The formal advantage is coverage. At target miscoverage level $\alpha=0.10$, the paper reports that all 16 judge-by-criterion combinations meet the 90% coverage guarantee. The appendix further reports results across $\alpha \in {0.05, 0.10, 0.15, 0.20}$, again meeting or exceeding target coverage.

But coverage alone is not the business win. A prediction set that always includes every possible score would cover the truth beautifully and tell you almost nothing. The key is informativeness: how narrow is the set, and does width actually predict judge error?

The answer is mixed in exactly the useful way. Across all judges and criteria, set width correlates with actual judge-human disagreement: pooled Spearman $r_s=+0.576$ over 1,918 observations, with a vanishingly small p-value. At the criterion level, consistency shows the clearest width-error relationship, with $r_s=+0.34$; coherence and fluency are weaker but positive; relevance is the exception, with approximately zero correlation in the pooled reliability diagram.

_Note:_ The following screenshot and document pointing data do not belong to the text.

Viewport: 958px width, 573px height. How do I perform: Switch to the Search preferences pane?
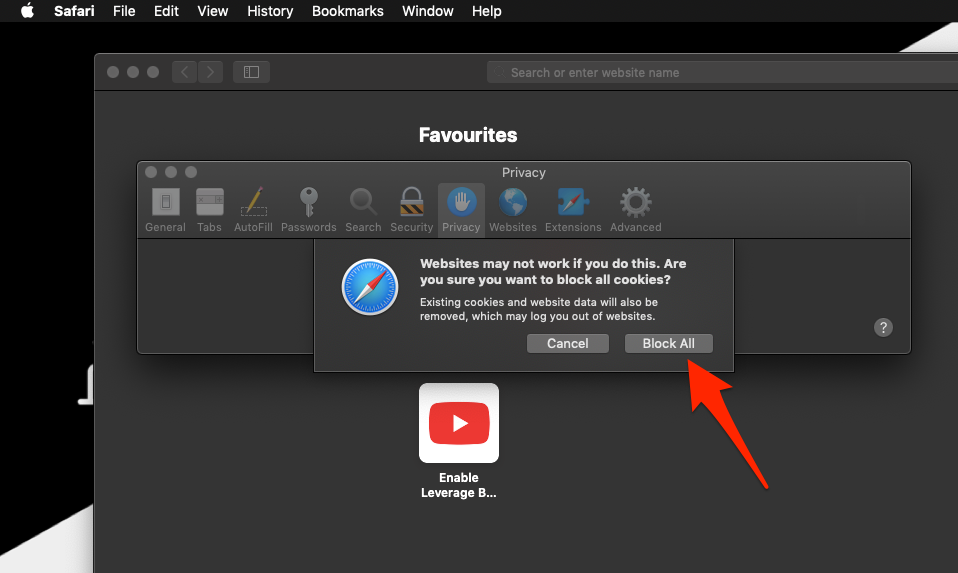click(x=363, y=209)
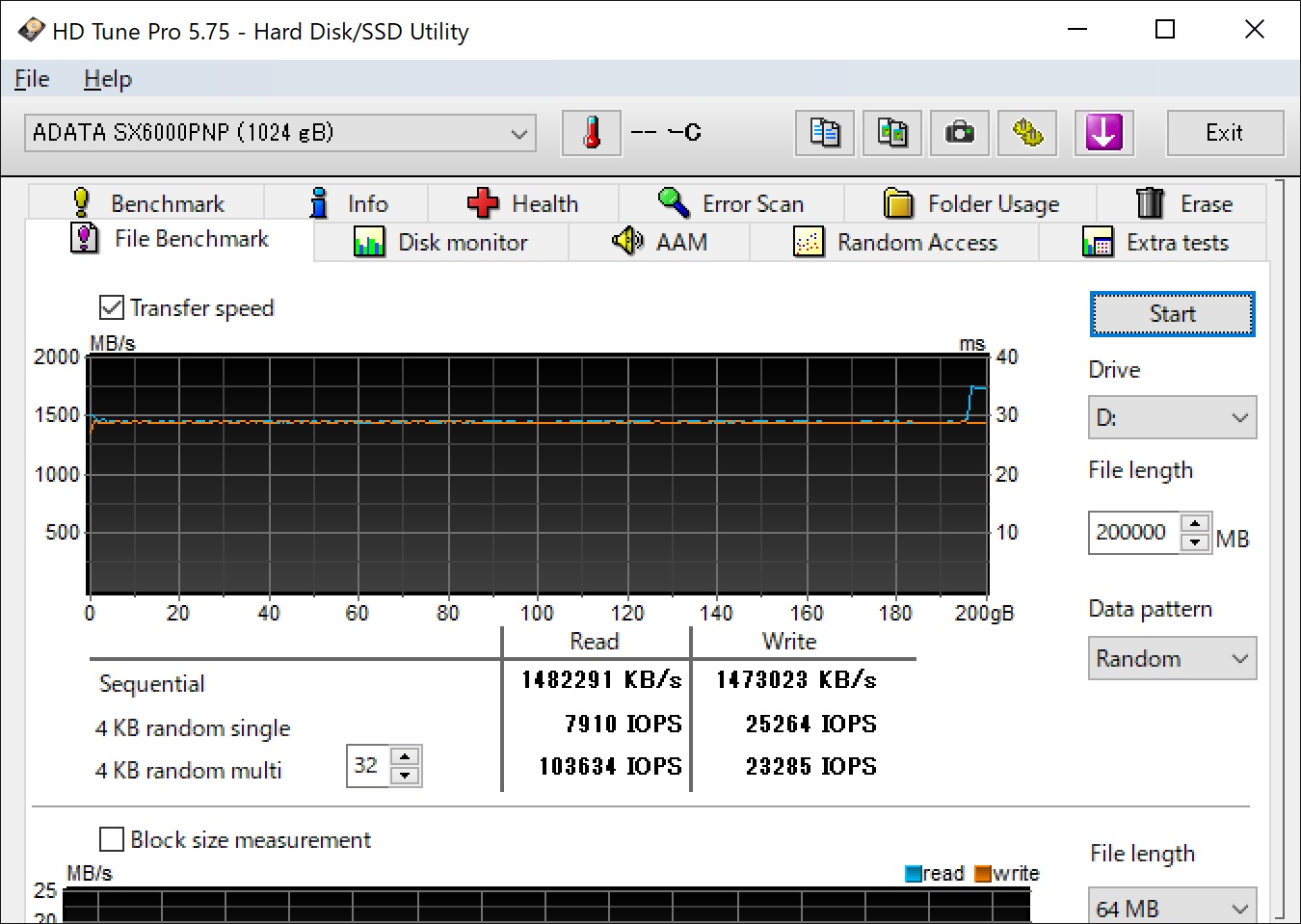The image size is (1301, 924).
Task: Open the Disk monitor tab
Action: click(x=441, y=243)
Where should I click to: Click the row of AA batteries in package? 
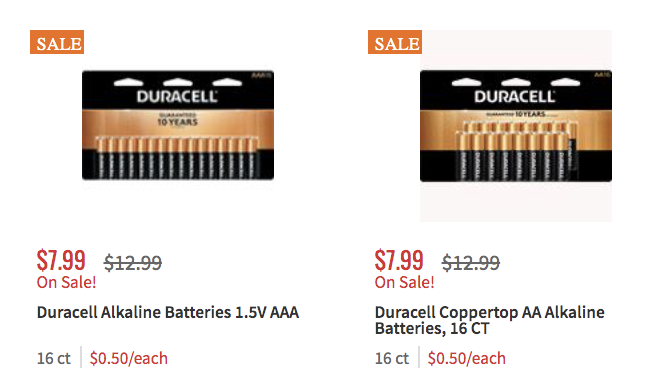pos(517,151)
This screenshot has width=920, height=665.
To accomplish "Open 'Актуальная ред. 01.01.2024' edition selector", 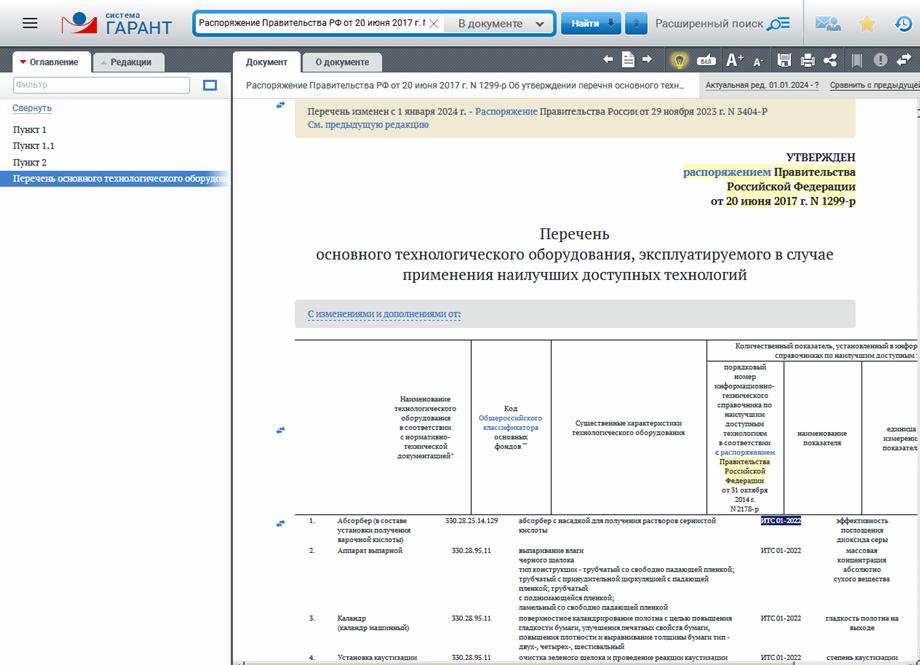I will [x=762, y=86].
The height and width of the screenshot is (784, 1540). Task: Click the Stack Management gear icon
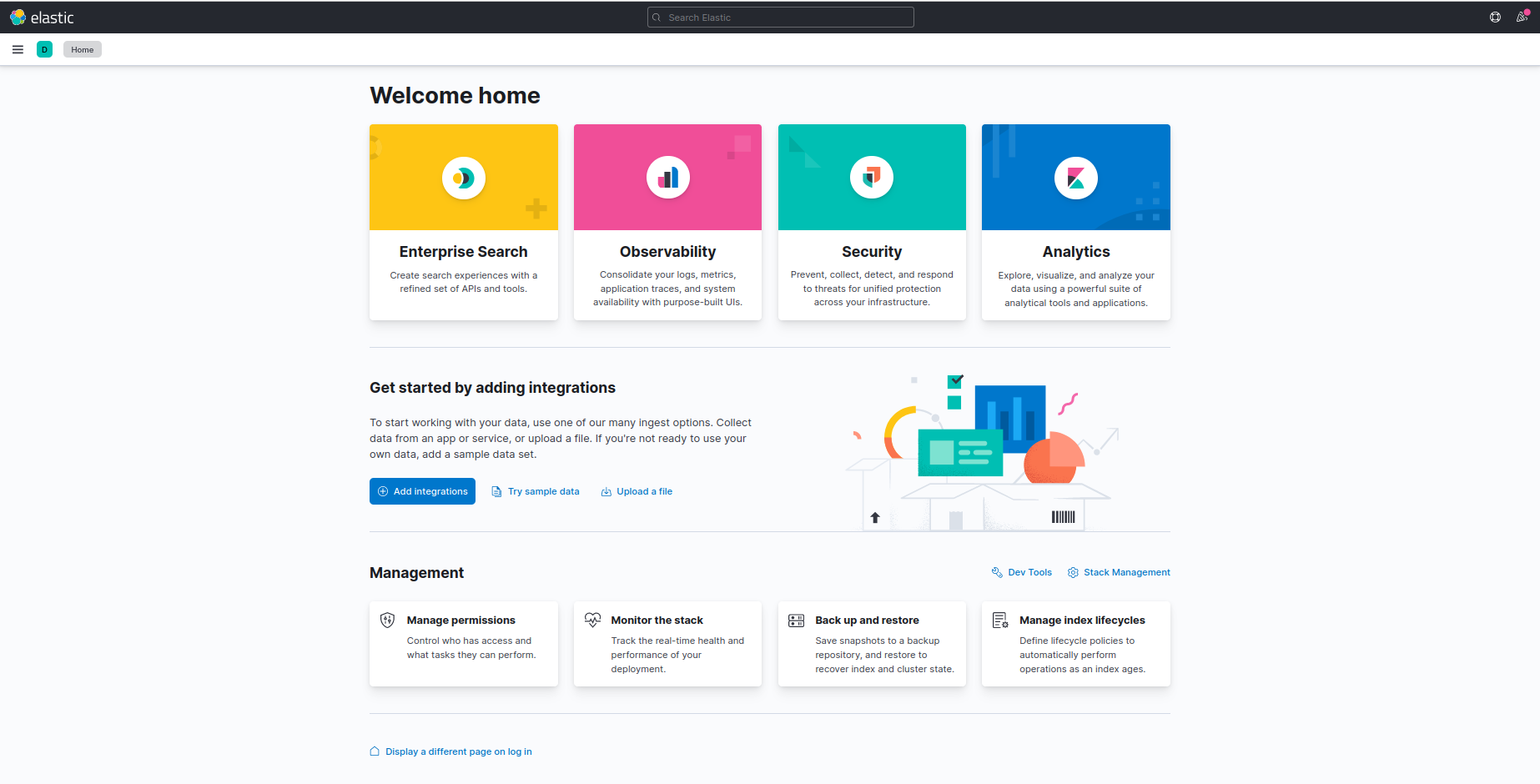click(1073, 572)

So the conformal set is not magic. It is better than that: it is a measurable uncertainty signal with visible failure boundaries.

The criterion matters more than the badge on the judge

The most operational finding in the paper is not “GPT beats Qwen” or “Mistral fails.” The more annoying and more useful finding is that the evaluation criterion explains reliability more than the model identity.

The authors test four judges: GPT-4o-mini, LLaMA-3.1-70B, Qwen-2.5-72B, and Mistral-Small-3.1. They evaluate four criteria from SummEval: coherence, consistency, fluency, and relevance. The dataset is a cost-controlled subset: 30 documents, 8 summarization systems, and human Likert scores from SummEval rounded to integers for conformal calibration.

At $\alpha=0.10$, average prediction set sizes show the pattern clearly:

Judge	Coherence	Relevance	Consistency	Fluency
GPT-4o-mini	4.51	3.17	4.76	4.99
LLaMA-3.1-70B	3.04	2.82	4.97	4.93
Qwen-2.5-72B	3.62	2.99	4.48	4.76
Mistral-Small	4.47	3.06	4.98	4.99

Lower is better here, because smaller prediction sets are more informative. Relevance is consistently around 3.0 labels. Coherence is mixed but often usable. Consistency and fluency are near the full five-point scale across most judges.

This sounds counterintuitive until the task is unpacked.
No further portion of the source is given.